Miller Center

Riding The Tiger

“I discovered that being a President is like riding a tiger. A man has to keep on riding or be swallowed.” Harry S. Truman

Friday Feature: Andrew Jackson Riding the Tiger

An etching of the Jackson assassination attempt.

Pictured: an etching of the Jackson assassination attempt.

This week, January 30, is the 178th anniversary of the first recorded attempted presidential assassination.

On January 30, 1835, Andrew Jackson was attending a congressional funeral held in the House chamber of the Capitol. As he exited, Richard Lawrence, an unemployed house painter, approached Jackson and shot at him. Incredibly, his gun misfired. Lawrence pulled out a second pistol and, again, a misfire.
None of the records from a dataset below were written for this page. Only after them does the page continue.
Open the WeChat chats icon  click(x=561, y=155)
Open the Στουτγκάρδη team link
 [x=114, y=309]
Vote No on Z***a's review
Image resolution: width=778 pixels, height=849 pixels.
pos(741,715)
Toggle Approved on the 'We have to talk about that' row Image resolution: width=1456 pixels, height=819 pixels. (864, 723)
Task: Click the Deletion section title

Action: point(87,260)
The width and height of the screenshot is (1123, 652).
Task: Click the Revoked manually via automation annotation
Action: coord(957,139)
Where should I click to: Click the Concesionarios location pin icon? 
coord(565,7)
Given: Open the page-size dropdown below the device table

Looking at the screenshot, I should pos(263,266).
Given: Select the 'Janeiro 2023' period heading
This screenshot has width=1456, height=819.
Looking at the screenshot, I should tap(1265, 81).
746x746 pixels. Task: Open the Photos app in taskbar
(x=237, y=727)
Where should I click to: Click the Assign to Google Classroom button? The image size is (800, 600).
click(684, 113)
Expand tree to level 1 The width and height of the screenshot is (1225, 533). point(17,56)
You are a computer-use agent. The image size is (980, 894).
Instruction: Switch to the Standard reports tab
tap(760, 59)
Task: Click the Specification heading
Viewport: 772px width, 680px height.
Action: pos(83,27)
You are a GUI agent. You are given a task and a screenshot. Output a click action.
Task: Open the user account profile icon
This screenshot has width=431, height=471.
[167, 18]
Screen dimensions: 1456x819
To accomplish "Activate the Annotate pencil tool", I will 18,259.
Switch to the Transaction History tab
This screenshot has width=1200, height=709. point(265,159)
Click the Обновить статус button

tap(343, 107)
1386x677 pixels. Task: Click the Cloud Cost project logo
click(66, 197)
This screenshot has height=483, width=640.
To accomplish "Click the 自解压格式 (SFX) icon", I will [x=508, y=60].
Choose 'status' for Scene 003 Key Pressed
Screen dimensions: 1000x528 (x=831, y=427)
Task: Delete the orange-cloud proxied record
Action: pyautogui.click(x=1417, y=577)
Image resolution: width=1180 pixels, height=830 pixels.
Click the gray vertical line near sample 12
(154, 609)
By this time Jackson was actively fighting back, reportedly clubbing Lawrence with his walking cane. Bystanders joined in, one of whom was Rep. Davy Crockett of Tennessee, and Lawrence was wrestled to the ground and disarmed.

It's generally accepted that Richard Lawrence was a deeply mentally unstable person, believing that Andrew Jackson was withholding funds that would allow Lawrence to take his rightful place as King Richard III of England (who died in 1485). At his trial, the jury deliberated for five minutes before finding him not guilty by reason of insanity. He spent the rest of his life in mental hospitals, and died in the Government Hospital (later renamed St. Elizabeths Hospital) in 1861.

In the 1930s, the Smithsonian Institution reportedly test fired Lawrence's derringer pistols… both of them fired normally on the first try.